10 things Yorkshire businesses to consider when re-designing your site

Your website is important and it can be the biggest investment of time and money for a business. As a digital agency in Yorkshire we speak with clients everyday about web design and the most common question to us is, ‘where do we start?’. A website is the best dynamic, interactive and potential important aspect of a marketing strategy so we believe you need to consider ten elements when developing your website, these are:

  1. Your audience – you need to define who your audience are. You may already know this from offline comms, however your online audience will most likely have different characteristics and online usage traits so you need to re-assess and develop a definition of who your wider audience are. It create the profile note down their persona including where they will hang out online e.g. social networks, forums, blogs, review sites. You need to truly understand everything about your audience and define how they will use your website. With this amount of insight you’ll be able to create an experience that is engaging and encourages loyalty.
  2. What is the purpose of the site? Do you sell, buy or work with people?
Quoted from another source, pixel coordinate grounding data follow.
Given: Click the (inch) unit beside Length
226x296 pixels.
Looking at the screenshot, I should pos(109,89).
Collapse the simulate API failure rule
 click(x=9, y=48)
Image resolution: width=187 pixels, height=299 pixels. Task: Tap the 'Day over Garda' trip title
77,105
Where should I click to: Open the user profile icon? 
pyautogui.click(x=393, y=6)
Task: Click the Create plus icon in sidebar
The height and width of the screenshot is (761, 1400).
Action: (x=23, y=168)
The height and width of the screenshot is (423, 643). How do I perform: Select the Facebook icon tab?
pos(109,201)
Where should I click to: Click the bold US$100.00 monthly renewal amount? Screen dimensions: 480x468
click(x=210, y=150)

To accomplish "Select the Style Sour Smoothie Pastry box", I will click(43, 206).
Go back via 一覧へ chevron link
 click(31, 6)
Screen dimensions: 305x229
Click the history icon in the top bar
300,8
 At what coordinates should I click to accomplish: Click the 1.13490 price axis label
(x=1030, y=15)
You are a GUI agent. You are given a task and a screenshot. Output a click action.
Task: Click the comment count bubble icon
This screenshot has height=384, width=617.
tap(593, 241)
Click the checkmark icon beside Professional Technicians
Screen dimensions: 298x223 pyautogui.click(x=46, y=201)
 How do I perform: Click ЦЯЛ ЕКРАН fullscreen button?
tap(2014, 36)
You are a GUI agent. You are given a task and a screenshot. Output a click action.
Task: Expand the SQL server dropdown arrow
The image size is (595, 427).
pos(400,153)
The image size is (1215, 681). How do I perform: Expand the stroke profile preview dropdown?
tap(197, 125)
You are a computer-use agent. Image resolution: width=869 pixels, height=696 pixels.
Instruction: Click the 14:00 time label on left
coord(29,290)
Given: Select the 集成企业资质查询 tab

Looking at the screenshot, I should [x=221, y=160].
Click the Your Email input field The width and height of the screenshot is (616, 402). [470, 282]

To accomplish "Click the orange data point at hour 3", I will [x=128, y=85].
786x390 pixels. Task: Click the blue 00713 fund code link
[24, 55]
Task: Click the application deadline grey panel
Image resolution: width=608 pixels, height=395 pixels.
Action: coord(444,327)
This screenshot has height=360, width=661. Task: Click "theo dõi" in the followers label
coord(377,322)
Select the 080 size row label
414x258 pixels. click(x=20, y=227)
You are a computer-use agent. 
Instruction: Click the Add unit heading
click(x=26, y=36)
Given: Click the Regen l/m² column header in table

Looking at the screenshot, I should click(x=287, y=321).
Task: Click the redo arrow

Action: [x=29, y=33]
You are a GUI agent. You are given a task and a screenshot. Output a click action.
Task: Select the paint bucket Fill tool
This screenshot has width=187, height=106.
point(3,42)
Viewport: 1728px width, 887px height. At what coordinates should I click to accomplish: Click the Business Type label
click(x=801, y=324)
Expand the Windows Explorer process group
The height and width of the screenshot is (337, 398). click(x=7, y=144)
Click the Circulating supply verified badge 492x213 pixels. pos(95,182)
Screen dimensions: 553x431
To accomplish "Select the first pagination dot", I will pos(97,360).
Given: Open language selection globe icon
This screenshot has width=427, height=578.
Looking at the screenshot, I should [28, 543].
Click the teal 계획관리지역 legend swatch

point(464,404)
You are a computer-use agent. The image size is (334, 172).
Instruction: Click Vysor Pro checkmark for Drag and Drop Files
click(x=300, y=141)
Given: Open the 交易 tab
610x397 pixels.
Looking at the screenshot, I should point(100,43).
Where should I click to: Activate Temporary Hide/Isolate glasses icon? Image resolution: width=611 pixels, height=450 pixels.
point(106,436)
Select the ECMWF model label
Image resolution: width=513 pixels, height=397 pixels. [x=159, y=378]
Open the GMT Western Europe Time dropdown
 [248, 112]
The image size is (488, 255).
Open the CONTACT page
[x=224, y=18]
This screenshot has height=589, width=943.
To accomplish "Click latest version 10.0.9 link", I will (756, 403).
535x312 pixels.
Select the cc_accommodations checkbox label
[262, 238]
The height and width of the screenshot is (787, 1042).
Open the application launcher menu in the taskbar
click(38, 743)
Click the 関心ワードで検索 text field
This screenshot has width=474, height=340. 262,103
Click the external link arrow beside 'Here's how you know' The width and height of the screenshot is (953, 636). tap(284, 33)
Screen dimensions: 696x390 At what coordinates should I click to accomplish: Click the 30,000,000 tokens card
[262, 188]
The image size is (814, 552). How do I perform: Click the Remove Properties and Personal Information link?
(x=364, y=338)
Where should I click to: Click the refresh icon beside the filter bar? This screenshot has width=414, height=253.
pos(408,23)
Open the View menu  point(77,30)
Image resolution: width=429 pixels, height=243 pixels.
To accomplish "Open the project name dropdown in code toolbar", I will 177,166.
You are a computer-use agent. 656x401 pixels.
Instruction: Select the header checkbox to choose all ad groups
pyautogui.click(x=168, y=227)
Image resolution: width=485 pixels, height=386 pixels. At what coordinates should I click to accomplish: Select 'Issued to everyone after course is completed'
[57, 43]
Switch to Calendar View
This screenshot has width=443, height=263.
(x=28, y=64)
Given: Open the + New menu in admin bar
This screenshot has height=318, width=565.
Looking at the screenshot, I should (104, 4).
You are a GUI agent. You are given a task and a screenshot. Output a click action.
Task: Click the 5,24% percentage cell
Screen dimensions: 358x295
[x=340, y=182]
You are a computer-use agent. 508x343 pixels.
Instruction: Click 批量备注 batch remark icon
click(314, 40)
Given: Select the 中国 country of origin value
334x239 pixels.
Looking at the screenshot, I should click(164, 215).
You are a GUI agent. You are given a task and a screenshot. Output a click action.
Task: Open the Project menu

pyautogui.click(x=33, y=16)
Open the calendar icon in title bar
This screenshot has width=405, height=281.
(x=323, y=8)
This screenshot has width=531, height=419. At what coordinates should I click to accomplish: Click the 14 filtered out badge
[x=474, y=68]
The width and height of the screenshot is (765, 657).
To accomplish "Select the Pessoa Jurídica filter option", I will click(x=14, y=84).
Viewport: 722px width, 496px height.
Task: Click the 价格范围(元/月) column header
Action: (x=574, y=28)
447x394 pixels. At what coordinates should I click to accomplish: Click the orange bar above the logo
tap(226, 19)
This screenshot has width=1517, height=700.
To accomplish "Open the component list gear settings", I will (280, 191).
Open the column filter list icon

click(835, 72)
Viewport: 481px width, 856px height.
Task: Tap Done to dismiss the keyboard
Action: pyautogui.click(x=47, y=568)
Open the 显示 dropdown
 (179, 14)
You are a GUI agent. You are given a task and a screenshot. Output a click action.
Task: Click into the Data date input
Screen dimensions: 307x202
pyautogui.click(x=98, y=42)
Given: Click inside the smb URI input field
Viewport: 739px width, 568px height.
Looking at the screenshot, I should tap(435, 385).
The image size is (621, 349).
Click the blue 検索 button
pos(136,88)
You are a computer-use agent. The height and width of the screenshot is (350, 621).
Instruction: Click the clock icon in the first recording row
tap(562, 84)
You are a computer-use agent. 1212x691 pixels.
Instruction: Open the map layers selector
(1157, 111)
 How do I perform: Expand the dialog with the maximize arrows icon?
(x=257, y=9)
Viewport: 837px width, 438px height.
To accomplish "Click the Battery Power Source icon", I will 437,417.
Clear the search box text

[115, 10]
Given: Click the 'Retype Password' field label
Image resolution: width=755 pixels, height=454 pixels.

Often misunderstood people develop websites without a clear understanding or how people research and purchase there products/services and the functionality becomes complicated and difficult to understand. To understand your audience will help you define the path you need to get to them, once you reached them you need to understand the purpose of the site will have for them. For us this means intepreting how they will interact through the site and ultimately convert. If you’re a store then create an ecommerce shop, if your service provider create a brochure site that is quick and easy to use.
  3. What do you want to portray – how people perceive you online in the first instance is completely down to how the website looks, users snatch at information and will form their opinion of you in seconds. With this in mind you have a small window of opportunity to capture their attention, you can’t afford to waste it. Once you got them it’s down to the content and context, engaging sites don’t bombard you with information instead they subtle portray volumes of information by display text and imagery. All together the look and feel from design to text will play a major role in the portrayal of your brand online and as sites are faceless you need to ensure the brand values you have built for the off-line business are successful portrayed online
  4. Who are your competition and what is good/bad about their websites? An excellent starting point for any website is to look at your competitors and note down elements of their websites you like, don’t like and could work for you. The beauty of looking at the competition is you can see who is performing in terms of seo as they’ll appear high in the results and then you can assess how they’re performing so well. Using your audience insight note down if your competition or delivering on what you believe your audience are looking for.
  5. How will the site be managed? The regular maintenance of a website is essential, the search engines want to see that you are actively developing the experience on your site and providing users with fresh and interesting content. A content managed website can provide you with the tools to fully control your site, however will you have the time to keep it up to date?
  6. What is the lifecycle of the site? – technology moves fast and in the space of a year your site could be out of date (think of all those people with flash websites!). If you’re considering designing a website we recommend you adopt the latest technology such as responsive design, social integration tools and established content management systems such as WordPress. Using the latest technology will ensure you site has longevity and is delivering an engaging experience for users and search engines.
  7. How do people view your site, mobile/tablet? The rapid growth of tablet ownership and mobile internet browsing has created the need for websites to be more flexible and adapt to the platform they are being viewed on without any loss of experience. If you consider you site will be viewed on the move or during social time then a fully responsive website should be considered or a dedicated mobile website.
  8. The importance of content – websites should be engaging and interesting for all visitors, this means creating content that can be indexed by the search engines, attracts an audience and when they’ve visited they will spend time reading it. With an understanding of the audience, how you want to perceived and the structure of the site you have everything you need to develop a website that has a content strategy in place from the day it’s launched. Remember you need to make content accessible, engaging and share-able, your site can make this happen.
  9. Data capture and email marketing – once you’ve engaged with someone you want to continue talking to them and email continues to be an effective way of outreaching to people. However you need to be more targeted in your communication. If someone shows an interest in the ‘SEO blog’ then create content and emails that are relevant to that topic, don’t send them content about website management.
  10. The rise of social media and sharing – perhaps one of the core elements to consider is making content share-able. Social is playing a major role in search engine optimisation and your circle, following and loyal supporters need to be encouraged to become your brand advocates, speaking only good things about you and spreading your word.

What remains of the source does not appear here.